Bovendien is er rekening gehouden met roterende torus voor ruimtevaartuigen om ervoor te zorgen dat astronauten tijdens langdurige missies hun tijd in microzwaartekracht zouden kunnen beperken. Een goed voorbeeld hiervan is het Non-Atmospheric Universal Transport Intended for Longy United States Exploration (Nautilus-X), een ruimtevaartuigconcept met meerdere missies dat in 2011 werd ontwikkeld door ingenieurs Mark Holderman en Edward Henderson van NASA's Technology Applications Assessment Team.
Net als bij eerder onderzoek, benadrukt deze studie het belang van het behoud van de gezondheid van astronauten tijdens langdurige missies in de ruimte en tijdens lange reizen. Deze studie onderscheidt zich echter doordat het de eerste is in een serie die is ontworpen om een visuele beperking bij astronauten beter te begrijpen.

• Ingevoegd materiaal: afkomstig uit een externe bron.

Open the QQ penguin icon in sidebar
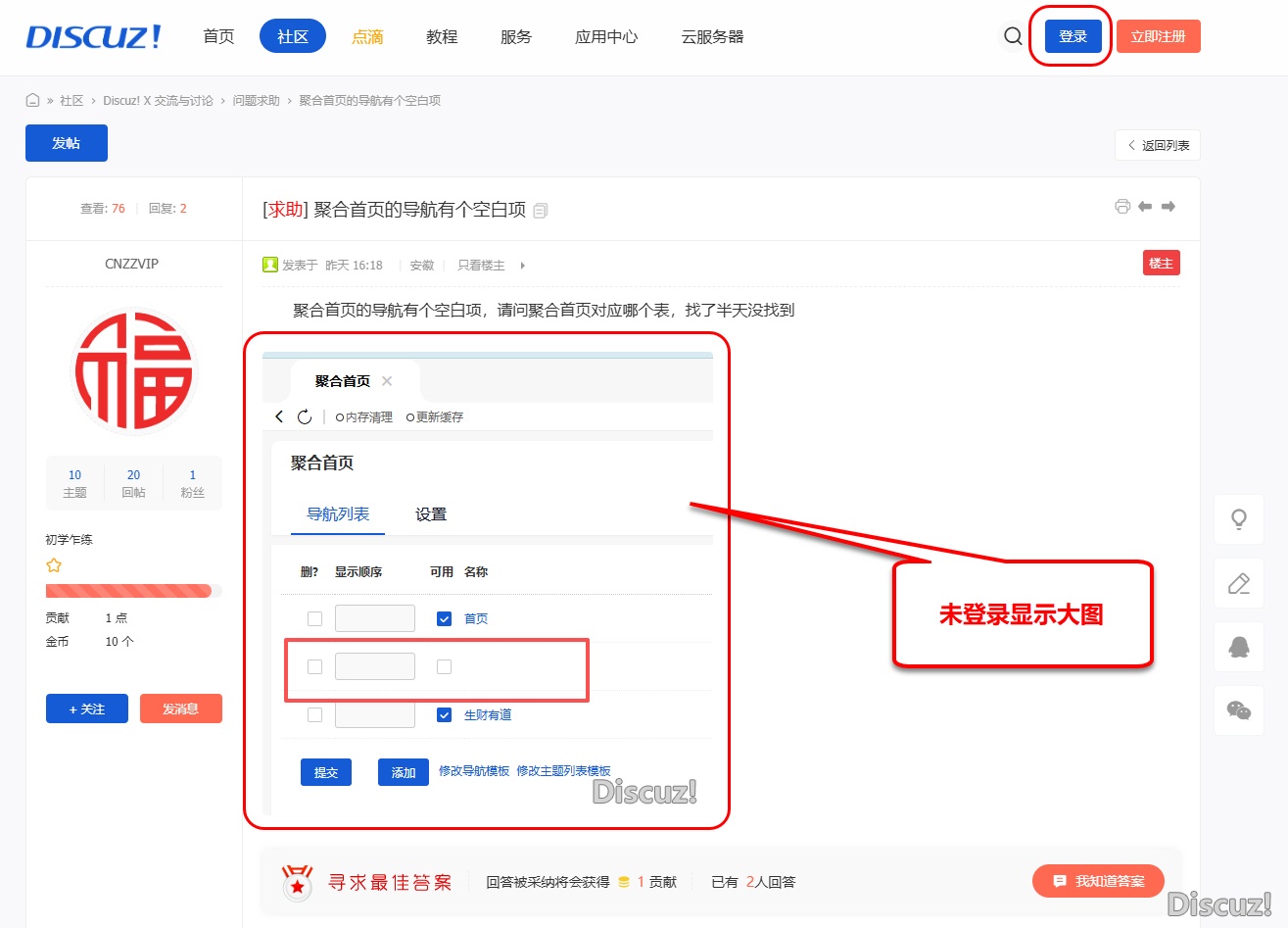The image size is (1288, 928). 1238,647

"We hopen dat voortdurende sterke wetenschappelijke samenwerking ons zal helpen de experimentele resultaten te verzamelen die nodig zijn om ons voor te bereiden op toekomstige bemande verkenning van de ruimte," zei Dai Shiba, een senior onderzoeker voor JAXA en een co-auteur op het papier. Mao, de hoofdauteur van de studie, gaf ook aan dat ze hoopvol is dat dit onderzoek verder gaat dan ruimteverkenning en toepassingen hier op aarde heeft:
"We hopen dat onze bevindingen niet alleen de impact van een ruimtevluchtomgeving op de ogen karakteriseren, maar ook zullen bijdragen aan nieuwe behandelingen of behandelingen voor door de ruimtevlucht veroorzaakte zichtproblemen en aan meer aardgebonden aandoeningen, zoals leeftijdsgebonden maculaire degeneratie en retinopathie."

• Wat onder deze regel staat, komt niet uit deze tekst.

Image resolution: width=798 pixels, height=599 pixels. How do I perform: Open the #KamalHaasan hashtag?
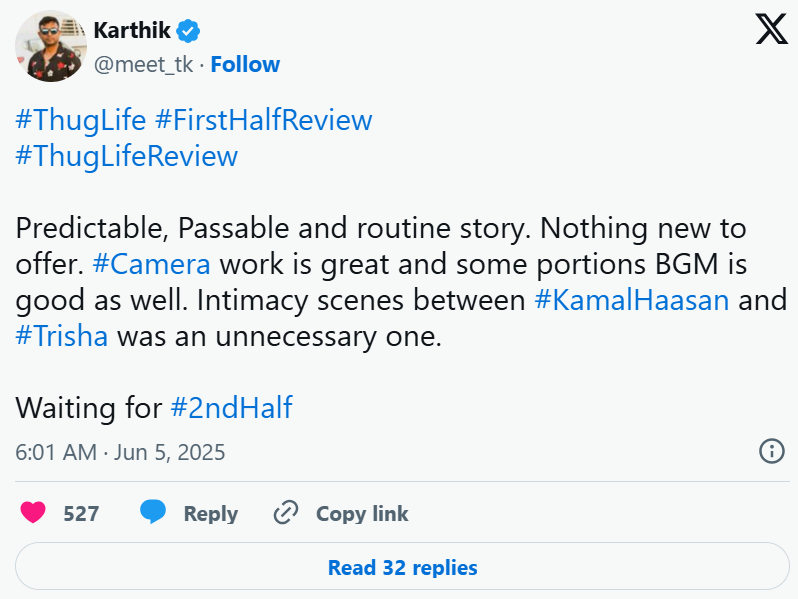click(632, 300)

Het lijdt geen twijfel dat er voor de toekomst van ruimteverkenning veel uitdagingen voor ons liggen. We moeten niet alleen ruimtevaartuigen ontwikkelen die brandstofefficiëntie en vermogen kunnen combineren, we moeten de kosten van individuele lanceringen verlagen en manieren bedenken om de gezondheidsrisico's van langdurige missies te beperken. Naast de effecten van microzwaartekracht, is er ook het probleem van langdurige blootstelling aan zonne- en kosmische straling.
En laten we niet vergeten dat missies naar het maanoppervlak en Mars te maken zullen krijgen met langdurige blootstelling aan een lagere zwaartekracht, vooral als het om buitenposten gaat. Als zodanig zou het niet vergezocht zijn om je voor te stellen dat tori en centrifuges in de nabije toekomst een vast onderdeel van de ruimteverkenning zouden kunnen worden!